Plain and simple: Flood relief volunteers needed in 2017

To make it plain and simple, South Carolina Baptist Disaster Relief needs churches to send missions volunteers for statewide service in the coming year.

The effects of flooding in October 2015 are still being felt by dozens of Pee Dee residents, and disaster relief service has been complicated by the October 2016 flooding brought on by Hurricane Matthew.

It’s been a one-two punch to South Carolina Baptist Disaster Relief. “There’s no end in sight to the needs in South Carolina,” said Randy Creamer, director of South Carolina Baptist Disaster Relief.

“With regard to RebuildSC (our rebuild efforts from the October 2015 flooding), there’s no longer the media attention, but we still have more than 60 requests for help in rebuilding homes. These are not vacant homes; these are homes that people are still trying to occupy and live in because they have nowhere else to go.”

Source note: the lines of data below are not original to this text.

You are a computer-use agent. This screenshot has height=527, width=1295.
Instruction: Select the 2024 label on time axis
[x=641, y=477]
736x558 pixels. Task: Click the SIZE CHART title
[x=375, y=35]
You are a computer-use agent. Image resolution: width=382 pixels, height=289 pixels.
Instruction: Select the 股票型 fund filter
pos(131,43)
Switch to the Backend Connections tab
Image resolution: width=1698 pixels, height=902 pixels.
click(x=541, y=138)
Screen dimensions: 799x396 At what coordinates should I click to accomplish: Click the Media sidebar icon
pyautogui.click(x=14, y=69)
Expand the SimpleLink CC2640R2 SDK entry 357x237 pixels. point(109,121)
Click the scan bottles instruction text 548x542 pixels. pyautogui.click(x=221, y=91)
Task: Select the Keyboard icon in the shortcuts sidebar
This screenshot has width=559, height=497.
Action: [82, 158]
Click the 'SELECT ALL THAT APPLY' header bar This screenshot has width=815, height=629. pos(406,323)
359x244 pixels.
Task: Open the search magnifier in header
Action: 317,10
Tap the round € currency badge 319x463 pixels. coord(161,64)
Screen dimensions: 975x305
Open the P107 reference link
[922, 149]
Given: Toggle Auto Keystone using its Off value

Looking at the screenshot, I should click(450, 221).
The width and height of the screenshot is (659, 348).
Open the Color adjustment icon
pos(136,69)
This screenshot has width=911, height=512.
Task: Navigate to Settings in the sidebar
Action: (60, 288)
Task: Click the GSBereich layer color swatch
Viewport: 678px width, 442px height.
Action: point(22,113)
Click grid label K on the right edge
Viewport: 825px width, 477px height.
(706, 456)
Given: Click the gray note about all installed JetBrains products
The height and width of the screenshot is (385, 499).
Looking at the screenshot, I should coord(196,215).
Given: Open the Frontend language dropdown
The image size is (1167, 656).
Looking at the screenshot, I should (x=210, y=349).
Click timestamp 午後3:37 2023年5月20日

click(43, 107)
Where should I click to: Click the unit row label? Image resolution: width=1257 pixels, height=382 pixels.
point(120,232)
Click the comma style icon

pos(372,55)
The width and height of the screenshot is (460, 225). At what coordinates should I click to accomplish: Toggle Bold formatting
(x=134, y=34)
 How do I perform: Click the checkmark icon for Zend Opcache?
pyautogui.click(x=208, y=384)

Currently, rebuild efforts are focused on the area around Johnsonville, a town of about 1,400 people in rural Florence County.

Creamer said that since Jan. 1, 2016, volunteer teams have responded to the Pee Dee from within South Carolina and throughout the country. Most  are volunteers beyond state disaster relief teams, including collegiate ministry teams and church mission trips. The RebuildSC Project isn’t strictly limited to trained and certified disaster relief volunteers.

Leading the way in rebuilding South Carolina for much of 2016 were the North Carolina Baptist Men, who have been mobilized for rebuild since Hurricane Floyd in September 1999. However, when Hurricane Matthew rolled up the East Coast in October 2016, causing $1.5 billion in North Carolina flood damage, North Carolina Baptist men were forced to pull out of South Carolina. That left a gaping hole in volunteerism for the need remaining in South Carolina.

While South Carolina Baptist Disaster Relief feeding teams were active in the weeks following floods in 2015 and 2016, the greatest need now is for volunteers to help rebuild damaged homes and other structures in hard-hit areas of South Carolina.

“We can’t say enough about the partnership with North Carolina Baptist men,” Creamer said, “but Matthew caused a leadership transition, and I think it’s good that we take sole ownership of our rebuild project.”

Jack McCormick, a Mission Service Corps missionary through the North American Mission Board, is now serving on site in Florence County as the RebuildSC coordinator as well as construction coordinator. His work is being funded by South Carolina Baptist Disaster Relief in partnership with Saluda Baptist Association in Anderson. McCormick is working closely with Florence Baptist Association and director of missions Chris Smith.

“We need consistent, ongoing volunteers,” Creamer said. “North Carolina had a huge database from which to call upon and draw volunteers. They also used their own disaster relief feeding teams. They brought all of that with them. Now they are gone.”

South Carolina Baptists are needed to come alongside others who are coming to help. An Amish group is coming during the first quarter of 2017 by way of the North Carolina connection. This spring, South Carolina Baptist Disaster Relief is hosting national collegiate groups that are coming through the North American Mission Board. Biltmore Baptist Church in Asheville is sending teams in March, and part of that service is to include a block party for residents in and around Johnsonville.

“We are hoping South Carolina Baptist churches and volunteers will adopt a home to rebuild or a disaster relief project within our state during 2017,” Creamer said. “Youth groups, adult groups, mission teams: Come and get to know the area, get to know the scope of the work, and then send teams to help. South Main Baptist Church in Greenwood has decided to focus on meeting needs in our state and will be sending multiple teams. We need others to follow that example.”

Besides rebuilding about 165 occupied homes from the 2015 flooding, South Carolina Baptist Disaster Relief mobilized trained volunteers for tree removal and chainsaw work following Hurricane Matthew. Normally, South Carolina would have benefitted from disaster relief teams coming from other East Coast state conventions, but those volunteers are staying at home because of the hurricane’s damage in many states.

“We had eight requests from Marion just in the past week,” Creamer said, two months after the hurricane. “So far, there have been 624 chainsaw jobs, and many of these are huge, old trees. Believe it or not, it’s taken a full day to remove just one tree in some places.

“Ron Taylor and the Pee Dee Association are in the thick of it. From Hurricane Matthew, we are seeing the largest tree event, from Hilton Head to Chesterfield, since Hurricane Hugo in 1989. Feeding units served more than 113,000 meals this fall — the largest feeding operation since Hugo.

“Between RebuildSC from the 2015 flooding, the loss of out-of-state volunteers, and then the chainsaw work brought on by the 2016 hurricane, there’s more work than we can physically do. We know the United Methodists are out working in our state, World Changers have been here, Baptist Collegiate Ministry students are at work on their break, and even teenagers are working, but the whole thing is so widespread we can’t possibly get to everyone without the hand of God and full statewide cooperation from our churches.”